ARs extracted from the SLE patients EHR dataset were evaluated by computing their support in the entire STRIDE EHR dataset. Selected ARs with the largest support were transformed into SQL queries, in order to retrieve matching patients from the STRIDE database.

Statistical analysis of the extracted ADE associations

Figures 2 and 3 show an overview of ATC drug classes associated by the ARs extracted in the third EHR experiment. We isolated every pair of ATC classes associated by ARs, i.e., one ATC class or one of its subclass is present in the left-hand side of the AR, and one is present in its right-hand side. Figure 2 shows the frequency of such associations and Fig. 3 shows, for the significant ones, the difference to the frequency obtained if the association would be random. For each pair (l,r) of ATC classes, we search for the set of rules of the form LR, such that l or one of its subclasses appears in L and r or one of its subclasses appears in R and compute their combined support. The combined support of a set of rules is the number of patients described by at least one of these rules. The combined support of all rules having class l in L or class r in R is also calculated and indicated at the beginning of each row for l classes and at the top of each column for r classes. Cells of the Fig. 2 indicate, for each (l,r), the ratio between (i) the combined support of ARs where l appears in L and r appears in R and (ii) the combined support of ARs where l appears in L. This ratio denotes how often the extracted rules associate an ADE where a drug from l with an ADE where drug from r is involved. Note that the total of all ratios is greater than 1 for each row as one rule can associate more than two ATC classes, and one patient can verify more than one rule. Fig. 3 shows significant (p<0.001, Z-test) deviations from the expected values of these ratios. For each ATC class appearing in right-hand sides of ARs, the expected ratio was computed as the combined support of rules where that class appears in the right-hand side divided by the combined support of all rules. A Z-test was used to assess significance at p<0.001 of such deviations.

Fig. 2
figure 2

Heatmap of the distribution of drug classes associations found in Experiment 3 within the EHR population. On the left, ATC classes appearing in the left-hand side of Association Rules (ARs) and the combined support of the corresponding rules. At the top, ATC classes appearing in the right-hand side of ARs and the combined support of the corresponding rules. Values in cells denote the ratio between (i) the combined support of ARs where the left ATC class appears in the left-hand side and the top ATC class appears in right-hand side; and (ii) the combined support of ARs where the left ATC class appears in the left-hand side. For instance, the combined support of rules where Beta-Blocking Agents (C07A) appears in the left-hand side is 39, and the combined support of the subset of these rules where High-Ceiling Diuretics (C03C) appears in the right-hand side is 72% (0.72) of 39

Fig. 3
figure 3

Statistical significance of the distribution of extracted ADE associations in Experiment 3 within the patient population.
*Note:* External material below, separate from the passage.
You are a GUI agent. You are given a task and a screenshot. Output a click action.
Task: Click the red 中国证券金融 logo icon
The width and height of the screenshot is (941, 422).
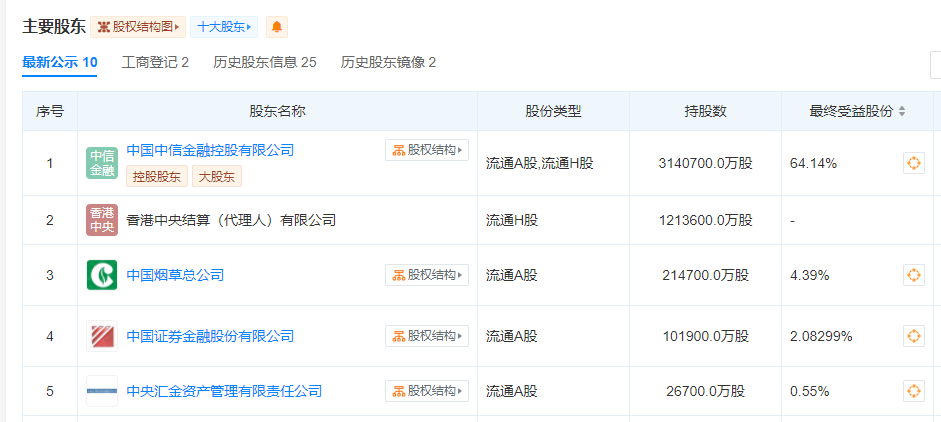pos(102,336)
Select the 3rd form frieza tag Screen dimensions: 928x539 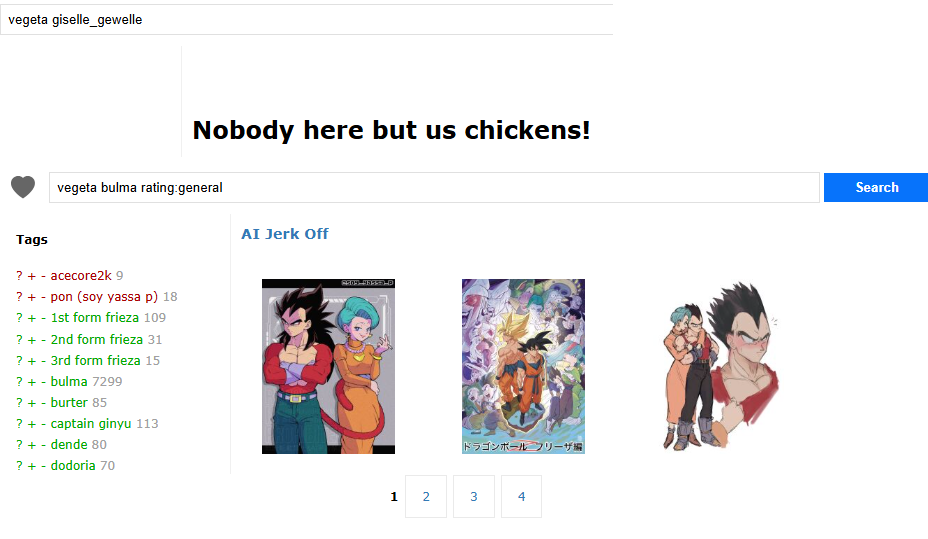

The ratio in each cell of Fig. 2 was compared to its expected value assuming a proportional distribution of ATC classes in the right-hand side. Empty cells indicate that the difference between the observed and expected ratios is not significant (p>0.001, Z-test). Other cells show the difference between the observed and expected ratios, and this difference is significant (p<0.001, Z-test). p-values where computed using a standard normal table, assuming normal distributions centered on expected ratios


We present in this section the results of the experiments described previously. As the first two experiments make use of the tree structure of ICD-9-CM to simplify the representation of ADEs (as specified in Methods, FAERS phenotypes are mapped onto SNOMED CT rather than ICD-9-CM), they were applied only to the EHR dataset. The third experimental design offers a generalization of the approach to any drug and phenotype ontologies, and was applied to both the EHR and FAERS datasets. We thus present the results of four experiments: three experiments on our EHR dataset using all three experimental designs, and a fourth one on the FAERS dataset using the third experimental design.

Overview of results

The four experiments result in four concept lattices, from which we extract Association Rules (ARs) of the form LR. Empirically, we only retain ARs with a support of at least 5, and a confidence of at least 0.75. Table 8 presents some statistics about this process in our four experiments.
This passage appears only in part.